One Credit Score Factor to Check Twice During the Holidays
You probably know that paying your bills on time is crucial for your credit score. But there are other factors that play into your score, as well.
One factor that you might not know about: how much of your available credit you use. You probably know it’s bad to max out a card, but even modest changes in your spending can have an impact on your score.
That’s because this factor, known as your “credit utilization ratio,” accounts for 30% of your FICO score. The other major credit scoring model, VantageScore, calls it “highly influential.” Put simply, it’s the second-most important part of your score after paying on time.
Credit card issuers typically report balances to the credit bureaus once a month. If your issuer reports your balance after you’ve charged quite a bit and have yet to pay, your utilization will be high.

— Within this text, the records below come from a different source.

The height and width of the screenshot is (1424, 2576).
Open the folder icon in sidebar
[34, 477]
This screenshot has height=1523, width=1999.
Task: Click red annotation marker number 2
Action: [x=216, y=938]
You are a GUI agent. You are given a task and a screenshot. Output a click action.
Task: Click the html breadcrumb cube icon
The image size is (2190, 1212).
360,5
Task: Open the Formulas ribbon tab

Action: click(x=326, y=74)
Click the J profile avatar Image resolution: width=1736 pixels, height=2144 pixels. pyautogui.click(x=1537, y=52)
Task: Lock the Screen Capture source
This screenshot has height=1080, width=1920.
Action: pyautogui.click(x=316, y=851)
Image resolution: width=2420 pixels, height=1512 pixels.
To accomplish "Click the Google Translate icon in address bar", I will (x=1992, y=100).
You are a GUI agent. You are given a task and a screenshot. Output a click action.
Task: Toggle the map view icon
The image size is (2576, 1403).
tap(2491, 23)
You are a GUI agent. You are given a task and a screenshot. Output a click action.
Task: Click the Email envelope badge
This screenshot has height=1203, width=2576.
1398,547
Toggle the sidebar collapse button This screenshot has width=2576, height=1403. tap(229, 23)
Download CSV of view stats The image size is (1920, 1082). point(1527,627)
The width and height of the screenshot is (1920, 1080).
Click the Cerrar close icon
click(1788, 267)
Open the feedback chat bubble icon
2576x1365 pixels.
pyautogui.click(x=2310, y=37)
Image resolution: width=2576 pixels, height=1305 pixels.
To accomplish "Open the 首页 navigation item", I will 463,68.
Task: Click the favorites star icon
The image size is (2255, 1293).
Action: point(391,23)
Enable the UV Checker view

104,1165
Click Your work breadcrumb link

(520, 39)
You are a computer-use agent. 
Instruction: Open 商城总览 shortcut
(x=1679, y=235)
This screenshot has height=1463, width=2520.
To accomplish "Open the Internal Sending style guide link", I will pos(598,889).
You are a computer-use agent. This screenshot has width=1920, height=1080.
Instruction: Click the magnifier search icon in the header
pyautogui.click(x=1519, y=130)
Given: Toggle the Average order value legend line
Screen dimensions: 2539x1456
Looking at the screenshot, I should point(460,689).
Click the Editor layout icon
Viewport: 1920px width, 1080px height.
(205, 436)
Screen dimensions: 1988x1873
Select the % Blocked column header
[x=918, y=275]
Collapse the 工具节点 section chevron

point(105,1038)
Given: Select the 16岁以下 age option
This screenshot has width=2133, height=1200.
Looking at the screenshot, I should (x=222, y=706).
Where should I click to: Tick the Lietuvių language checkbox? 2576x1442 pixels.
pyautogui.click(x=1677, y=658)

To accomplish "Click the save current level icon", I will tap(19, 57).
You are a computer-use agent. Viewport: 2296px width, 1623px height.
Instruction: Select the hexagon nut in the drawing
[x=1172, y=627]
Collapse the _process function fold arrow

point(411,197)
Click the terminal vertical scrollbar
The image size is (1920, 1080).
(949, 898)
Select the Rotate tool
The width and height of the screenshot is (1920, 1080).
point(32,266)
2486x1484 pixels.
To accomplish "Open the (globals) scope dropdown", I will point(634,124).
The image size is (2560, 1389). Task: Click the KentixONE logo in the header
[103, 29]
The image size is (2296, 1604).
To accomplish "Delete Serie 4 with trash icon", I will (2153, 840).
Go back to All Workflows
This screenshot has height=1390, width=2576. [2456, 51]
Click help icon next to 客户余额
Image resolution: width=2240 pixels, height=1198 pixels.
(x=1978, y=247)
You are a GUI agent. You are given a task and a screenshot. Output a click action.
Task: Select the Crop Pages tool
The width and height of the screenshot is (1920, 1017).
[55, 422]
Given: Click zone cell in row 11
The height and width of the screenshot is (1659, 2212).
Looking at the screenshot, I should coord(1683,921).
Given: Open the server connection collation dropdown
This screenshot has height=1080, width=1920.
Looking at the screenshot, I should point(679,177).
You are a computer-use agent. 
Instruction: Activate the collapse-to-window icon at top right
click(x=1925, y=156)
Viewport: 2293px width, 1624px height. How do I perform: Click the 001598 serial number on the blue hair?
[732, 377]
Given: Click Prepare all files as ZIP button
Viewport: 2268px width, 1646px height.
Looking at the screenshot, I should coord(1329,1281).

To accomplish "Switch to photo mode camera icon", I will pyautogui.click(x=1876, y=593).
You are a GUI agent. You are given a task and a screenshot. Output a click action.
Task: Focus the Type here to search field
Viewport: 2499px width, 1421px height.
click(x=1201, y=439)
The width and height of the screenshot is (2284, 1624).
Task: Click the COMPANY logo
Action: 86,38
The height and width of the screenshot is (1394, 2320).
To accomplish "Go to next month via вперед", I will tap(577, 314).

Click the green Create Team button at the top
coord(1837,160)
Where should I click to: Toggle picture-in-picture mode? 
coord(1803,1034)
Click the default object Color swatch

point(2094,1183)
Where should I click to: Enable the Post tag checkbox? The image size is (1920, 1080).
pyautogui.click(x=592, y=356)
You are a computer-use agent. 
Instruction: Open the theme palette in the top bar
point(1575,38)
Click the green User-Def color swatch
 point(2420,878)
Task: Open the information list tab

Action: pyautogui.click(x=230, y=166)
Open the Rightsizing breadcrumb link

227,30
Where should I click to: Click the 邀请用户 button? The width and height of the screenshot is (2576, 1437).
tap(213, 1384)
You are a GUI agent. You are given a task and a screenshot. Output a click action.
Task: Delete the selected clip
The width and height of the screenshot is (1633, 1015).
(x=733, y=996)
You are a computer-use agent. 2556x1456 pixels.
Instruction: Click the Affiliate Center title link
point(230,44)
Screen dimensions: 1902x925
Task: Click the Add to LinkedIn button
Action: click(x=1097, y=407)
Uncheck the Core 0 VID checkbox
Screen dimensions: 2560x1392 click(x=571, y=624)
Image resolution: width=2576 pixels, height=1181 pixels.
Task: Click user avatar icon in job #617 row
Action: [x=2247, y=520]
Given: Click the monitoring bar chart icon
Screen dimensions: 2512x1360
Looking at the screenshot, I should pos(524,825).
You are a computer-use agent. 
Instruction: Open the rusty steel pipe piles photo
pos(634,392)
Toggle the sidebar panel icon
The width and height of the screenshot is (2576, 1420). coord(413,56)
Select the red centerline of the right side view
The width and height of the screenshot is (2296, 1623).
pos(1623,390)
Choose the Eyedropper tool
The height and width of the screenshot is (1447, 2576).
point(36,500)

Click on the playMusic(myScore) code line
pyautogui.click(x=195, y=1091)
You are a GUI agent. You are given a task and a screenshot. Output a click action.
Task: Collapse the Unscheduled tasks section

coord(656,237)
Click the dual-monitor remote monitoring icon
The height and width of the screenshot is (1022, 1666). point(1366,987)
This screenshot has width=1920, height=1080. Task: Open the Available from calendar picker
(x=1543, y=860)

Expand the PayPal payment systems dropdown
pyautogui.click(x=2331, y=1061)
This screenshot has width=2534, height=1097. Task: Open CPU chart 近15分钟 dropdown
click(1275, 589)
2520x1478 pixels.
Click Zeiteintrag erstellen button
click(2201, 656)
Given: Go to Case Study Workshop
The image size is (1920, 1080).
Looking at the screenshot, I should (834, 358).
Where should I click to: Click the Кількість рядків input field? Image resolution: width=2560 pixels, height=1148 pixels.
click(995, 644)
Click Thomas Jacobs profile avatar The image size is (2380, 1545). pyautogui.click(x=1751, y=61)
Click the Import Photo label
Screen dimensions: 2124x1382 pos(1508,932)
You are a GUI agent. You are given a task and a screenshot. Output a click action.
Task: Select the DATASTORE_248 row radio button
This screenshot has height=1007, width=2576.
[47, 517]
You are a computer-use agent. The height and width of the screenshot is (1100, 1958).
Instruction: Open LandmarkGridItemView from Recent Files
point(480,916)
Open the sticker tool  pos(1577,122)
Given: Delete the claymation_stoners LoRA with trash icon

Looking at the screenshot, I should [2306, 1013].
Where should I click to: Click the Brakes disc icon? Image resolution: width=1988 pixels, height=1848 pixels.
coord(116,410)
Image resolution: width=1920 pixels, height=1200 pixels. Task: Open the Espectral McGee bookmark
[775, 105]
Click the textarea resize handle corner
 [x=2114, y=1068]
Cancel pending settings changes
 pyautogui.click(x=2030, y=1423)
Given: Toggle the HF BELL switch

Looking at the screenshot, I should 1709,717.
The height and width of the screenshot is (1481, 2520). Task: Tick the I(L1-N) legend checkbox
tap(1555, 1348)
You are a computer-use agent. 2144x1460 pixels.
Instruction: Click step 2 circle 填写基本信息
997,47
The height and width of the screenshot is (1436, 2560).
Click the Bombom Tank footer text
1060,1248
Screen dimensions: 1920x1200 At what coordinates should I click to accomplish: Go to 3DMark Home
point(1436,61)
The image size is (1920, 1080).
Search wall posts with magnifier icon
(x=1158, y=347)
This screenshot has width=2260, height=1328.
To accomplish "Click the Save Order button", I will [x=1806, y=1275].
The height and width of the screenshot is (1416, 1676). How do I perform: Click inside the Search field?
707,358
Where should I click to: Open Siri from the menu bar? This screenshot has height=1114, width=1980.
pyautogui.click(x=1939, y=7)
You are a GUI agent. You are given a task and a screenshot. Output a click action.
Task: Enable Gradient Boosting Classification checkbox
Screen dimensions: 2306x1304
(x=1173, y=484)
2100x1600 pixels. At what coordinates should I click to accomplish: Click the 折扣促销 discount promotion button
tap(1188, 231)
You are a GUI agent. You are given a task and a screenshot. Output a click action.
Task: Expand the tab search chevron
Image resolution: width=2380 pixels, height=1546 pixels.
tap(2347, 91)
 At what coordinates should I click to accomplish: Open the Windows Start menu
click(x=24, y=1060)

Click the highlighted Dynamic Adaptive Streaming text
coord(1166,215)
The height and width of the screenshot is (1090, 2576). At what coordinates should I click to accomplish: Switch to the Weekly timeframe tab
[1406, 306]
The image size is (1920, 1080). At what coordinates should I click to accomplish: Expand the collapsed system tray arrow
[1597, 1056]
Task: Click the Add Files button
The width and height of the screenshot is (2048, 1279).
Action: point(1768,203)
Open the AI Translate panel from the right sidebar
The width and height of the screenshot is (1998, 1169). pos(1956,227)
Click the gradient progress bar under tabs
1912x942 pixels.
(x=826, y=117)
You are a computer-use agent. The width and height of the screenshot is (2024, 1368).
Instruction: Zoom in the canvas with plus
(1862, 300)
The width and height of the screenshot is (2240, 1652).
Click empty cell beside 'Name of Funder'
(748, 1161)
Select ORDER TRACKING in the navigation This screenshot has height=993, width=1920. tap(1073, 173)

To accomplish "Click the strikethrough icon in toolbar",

That can ding your credit score, even if you routinely pay off your balance every month.
Consider making multiple small payments throughout your billing cycle, so your utilization is consistently low, rather than building up to one big payment.
Note that this strategy won’t help if you only pay the minimums on your cards, says Elaina Johannessen, a program director at LSS Financial Counseling in Duluth, Minnesota.
“If you are making your minimum payments and paying half of it now and then later, it’s not making a difference. Pay down debt as fast as possible to increase your score,” she says. If possible, pay in full. Carrying a balance on your cards does not help your score — that’s a common myth.